I bet it wouldn't be hard to come up with special versions of the standardized tests that were specifically designed to head-fake LLMs that would make them fail horribly, while still functioning just fine with humans.
It’s good to remember some caveats like the ones you mentioned when extrapolating benchmark findings into sensationalist claims, fair enough.
That said, this article strikes me as less well done compared to some of your prior ones. Not just the provocative title. And not just due to multiple typos like “sentence compression (comprehension)” or large language modes (models) or “that AI that performance”. It feels like the focus here is less on the outcome (AI beats humans in performance benchmarks) and more on the fact that we don’t fully understand the underlying mechanisms (both in humans and in AI) and hence perhaps AI is only “simulating understanding”, not really understanding like humans?
Typos fixed!
Giving the impression of general ability on a particularized task is not the same as generally performing better than humans on a particular task under a set of particularities in an open environment.

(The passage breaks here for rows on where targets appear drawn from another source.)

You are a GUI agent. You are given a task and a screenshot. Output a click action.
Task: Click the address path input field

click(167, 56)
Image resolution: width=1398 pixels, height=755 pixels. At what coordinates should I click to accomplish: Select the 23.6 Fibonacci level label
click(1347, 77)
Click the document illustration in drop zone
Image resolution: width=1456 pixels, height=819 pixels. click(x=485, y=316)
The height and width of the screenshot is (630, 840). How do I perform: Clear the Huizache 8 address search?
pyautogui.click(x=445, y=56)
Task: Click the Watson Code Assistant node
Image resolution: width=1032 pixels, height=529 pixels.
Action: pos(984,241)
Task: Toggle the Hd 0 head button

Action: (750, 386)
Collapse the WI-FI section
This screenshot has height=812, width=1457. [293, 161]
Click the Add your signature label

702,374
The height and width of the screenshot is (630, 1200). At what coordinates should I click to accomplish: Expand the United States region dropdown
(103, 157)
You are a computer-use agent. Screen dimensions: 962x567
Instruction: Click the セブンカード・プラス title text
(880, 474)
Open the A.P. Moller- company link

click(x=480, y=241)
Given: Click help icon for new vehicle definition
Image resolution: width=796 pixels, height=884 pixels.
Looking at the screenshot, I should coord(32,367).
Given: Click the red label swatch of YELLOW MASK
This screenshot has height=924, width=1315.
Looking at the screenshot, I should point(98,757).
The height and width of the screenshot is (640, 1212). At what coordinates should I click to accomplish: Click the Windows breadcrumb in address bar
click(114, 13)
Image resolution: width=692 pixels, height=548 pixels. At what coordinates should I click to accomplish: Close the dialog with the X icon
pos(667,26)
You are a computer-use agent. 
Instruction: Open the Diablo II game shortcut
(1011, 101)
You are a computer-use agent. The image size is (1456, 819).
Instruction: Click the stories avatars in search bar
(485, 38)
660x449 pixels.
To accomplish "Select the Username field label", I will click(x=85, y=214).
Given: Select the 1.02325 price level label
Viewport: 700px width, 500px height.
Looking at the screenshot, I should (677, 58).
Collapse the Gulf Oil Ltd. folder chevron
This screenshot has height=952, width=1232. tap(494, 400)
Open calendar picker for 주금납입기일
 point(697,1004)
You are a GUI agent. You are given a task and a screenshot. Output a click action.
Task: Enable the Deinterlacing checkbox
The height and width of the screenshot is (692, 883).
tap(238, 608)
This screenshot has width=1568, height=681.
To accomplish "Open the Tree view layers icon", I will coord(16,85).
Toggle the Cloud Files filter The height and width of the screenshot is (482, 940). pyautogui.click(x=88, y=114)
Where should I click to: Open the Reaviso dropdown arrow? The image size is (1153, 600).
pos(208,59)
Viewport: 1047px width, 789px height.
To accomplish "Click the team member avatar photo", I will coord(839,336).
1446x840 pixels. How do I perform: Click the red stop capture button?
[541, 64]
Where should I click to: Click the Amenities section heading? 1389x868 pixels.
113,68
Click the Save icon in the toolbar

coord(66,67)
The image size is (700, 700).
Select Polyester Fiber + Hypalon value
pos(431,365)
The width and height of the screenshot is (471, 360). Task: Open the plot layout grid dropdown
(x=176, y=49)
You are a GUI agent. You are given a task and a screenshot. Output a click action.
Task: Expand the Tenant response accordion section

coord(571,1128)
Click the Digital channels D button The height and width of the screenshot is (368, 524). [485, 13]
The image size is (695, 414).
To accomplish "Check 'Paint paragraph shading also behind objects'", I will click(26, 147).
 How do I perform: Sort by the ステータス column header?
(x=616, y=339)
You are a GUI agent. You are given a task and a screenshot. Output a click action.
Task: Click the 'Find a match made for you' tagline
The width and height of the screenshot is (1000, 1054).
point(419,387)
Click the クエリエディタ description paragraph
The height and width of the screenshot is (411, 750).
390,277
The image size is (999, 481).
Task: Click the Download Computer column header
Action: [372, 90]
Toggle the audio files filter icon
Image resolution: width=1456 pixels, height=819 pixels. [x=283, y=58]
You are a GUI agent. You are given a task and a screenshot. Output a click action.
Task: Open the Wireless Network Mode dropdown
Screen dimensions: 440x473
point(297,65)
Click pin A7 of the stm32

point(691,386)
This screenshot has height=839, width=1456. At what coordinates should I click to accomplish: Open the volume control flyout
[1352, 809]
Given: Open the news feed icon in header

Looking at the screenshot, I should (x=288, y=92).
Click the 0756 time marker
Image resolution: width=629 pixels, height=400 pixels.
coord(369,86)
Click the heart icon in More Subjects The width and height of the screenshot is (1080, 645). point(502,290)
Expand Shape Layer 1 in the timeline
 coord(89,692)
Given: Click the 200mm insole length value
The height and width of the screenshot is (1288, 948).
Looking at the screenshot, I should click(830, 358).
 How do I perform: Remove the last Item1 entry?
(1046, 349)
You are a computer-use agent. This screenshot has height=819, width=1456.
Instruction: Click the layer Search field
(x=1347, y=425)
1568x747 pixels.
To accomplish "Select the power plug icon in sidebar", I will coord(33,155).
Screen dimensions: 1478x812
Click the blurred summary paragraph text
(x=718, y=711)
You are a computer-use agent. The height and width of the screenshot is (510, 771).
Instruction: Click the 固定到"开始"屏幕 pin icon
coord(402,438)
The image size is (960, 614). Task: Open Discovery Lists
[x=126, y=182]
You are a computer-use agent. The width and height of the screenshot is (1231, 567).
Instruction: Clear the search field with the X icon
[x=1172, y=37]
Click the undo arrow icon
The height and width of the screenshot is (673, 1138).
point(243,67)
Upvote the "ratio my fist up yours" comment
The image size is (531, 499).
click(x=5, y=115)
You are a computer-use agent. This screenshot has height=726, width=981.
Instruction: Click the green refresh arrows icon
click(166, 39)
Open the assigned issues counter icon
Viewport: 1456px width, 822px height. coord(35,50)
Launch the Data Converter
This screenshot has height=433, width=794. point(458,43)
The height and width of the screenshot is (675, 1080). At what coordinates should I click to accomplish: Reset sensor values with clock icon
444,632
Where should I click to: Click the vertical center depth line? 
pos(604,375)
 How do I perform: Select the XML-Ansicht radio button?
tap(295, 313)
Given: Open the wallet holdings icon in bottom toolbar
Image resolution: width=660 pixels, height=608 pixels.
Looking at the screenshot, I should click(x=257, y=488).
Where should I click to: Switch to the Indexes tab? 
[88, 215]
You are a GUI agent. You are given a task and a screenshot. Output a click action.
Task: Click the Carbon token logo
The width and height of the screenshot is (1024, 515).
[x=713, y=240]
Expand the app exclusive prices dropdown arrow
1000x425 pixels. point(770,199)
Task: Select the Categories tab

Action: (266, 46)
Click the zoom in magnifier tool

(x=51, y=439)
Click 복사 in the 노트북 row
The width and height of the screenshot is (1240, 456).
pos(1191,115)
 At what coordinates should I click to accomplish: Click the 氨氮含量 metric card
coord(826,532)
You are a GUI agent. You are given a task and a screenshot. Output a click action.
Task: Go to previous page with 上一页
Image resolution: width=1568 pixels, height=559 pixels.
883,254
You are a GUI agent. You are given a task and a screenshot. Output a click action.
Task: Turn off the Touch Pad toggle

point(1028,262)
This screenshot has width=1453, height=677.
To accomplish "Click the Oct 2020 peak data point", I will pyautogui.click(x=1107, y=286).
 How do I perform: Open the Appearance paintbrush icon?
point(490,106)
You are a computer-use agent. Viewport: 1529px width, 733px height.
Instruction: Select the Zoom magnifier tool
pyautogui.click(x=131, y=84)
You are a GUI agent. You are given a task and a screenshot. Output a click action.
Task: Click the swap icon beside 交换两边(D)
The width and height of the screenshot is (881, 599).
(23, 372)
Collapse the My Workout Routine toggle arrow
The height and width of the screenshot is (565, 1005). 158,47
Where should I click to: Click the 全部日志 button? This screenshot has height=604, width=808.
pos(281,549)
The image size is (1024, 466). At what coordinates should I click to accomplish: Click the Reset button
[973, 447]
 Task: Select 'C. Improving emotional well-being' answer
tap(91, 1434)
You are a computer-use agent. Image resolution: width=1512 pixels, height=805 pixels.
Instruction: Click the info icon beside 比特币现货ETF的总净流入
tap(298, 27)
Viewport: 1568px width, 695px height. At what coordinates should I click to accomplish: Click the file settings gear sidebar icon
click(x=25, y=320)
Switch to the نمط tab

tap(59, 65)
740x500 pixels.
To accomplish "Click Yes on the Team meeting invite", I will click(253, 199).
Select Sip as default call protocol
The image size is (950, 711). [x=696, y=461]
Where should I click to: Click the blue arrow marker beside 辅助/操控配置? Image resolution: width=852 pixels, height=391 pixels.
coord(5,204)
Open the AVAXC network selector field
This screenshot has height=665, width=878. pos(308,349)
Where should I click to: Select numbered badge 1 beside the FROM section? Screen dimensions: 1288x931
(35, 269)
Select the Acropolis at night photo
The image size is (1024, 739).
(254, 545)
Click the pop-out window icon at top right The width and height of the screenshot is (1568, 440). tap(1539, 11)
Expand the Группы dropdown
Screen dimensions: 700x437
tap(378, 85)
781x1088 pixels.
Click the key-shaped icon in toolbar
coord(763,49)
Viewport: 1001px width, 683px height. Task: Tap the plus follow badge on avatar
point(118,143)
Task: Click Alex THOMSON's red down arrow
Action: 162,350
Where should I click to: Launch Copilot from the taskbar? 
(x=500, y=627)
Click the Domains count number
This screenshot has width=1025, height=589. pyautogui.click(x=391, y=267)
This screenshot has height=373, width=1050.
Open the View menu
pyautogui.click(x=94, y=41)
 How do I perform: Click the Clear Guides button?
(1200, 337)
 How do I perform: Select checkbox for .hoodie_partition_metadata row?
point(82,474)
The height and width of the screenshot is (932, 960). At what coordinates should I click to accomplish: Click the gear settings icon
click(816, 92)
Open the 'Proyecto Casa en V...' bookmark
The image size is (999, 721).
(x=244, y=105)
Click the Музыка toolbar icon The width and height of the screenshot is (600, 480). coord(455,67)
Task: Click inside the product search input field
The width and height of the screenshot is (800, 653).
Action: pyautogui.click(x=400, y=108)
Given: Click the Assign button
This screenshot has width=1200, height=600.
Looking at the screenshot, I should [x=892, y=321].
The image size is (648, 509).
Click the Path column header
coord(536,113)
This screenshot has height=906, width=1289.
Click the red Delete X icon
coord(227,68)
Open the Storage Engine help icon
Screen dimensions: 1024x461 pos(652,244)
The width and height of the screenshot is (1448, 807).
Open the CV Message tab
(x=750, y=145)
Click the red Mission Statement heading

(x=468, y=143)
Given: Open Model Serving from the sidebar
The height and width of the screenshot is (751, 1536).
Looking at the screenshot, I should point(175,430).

The latter requirement makes most of today's systems still useless because, as you also pointed out, they are highly sensitive to small perturbations in their test data sets relative to training data sets. We are still far from advanced AI systems, and very far from AGI systems.
I would rewrite that Nature title to "AI beats humans in making more stupid mistakes on basic tasks". Not mentioning that it can't explain any of it. Dog ate my gradient descent, perhaps?
It was not «one of the world’s most prestigious journals»: it was 'Nature News', the science news outlet of the Springer Nature group, which includes more than 200 journals with the prefix 'Nature'.
(Other than that, 👏👏👏)
I would add one more potential explanation to why models seem to do well on benchmarks. The benchmarks have very likely been covered among the data on which the models were trained.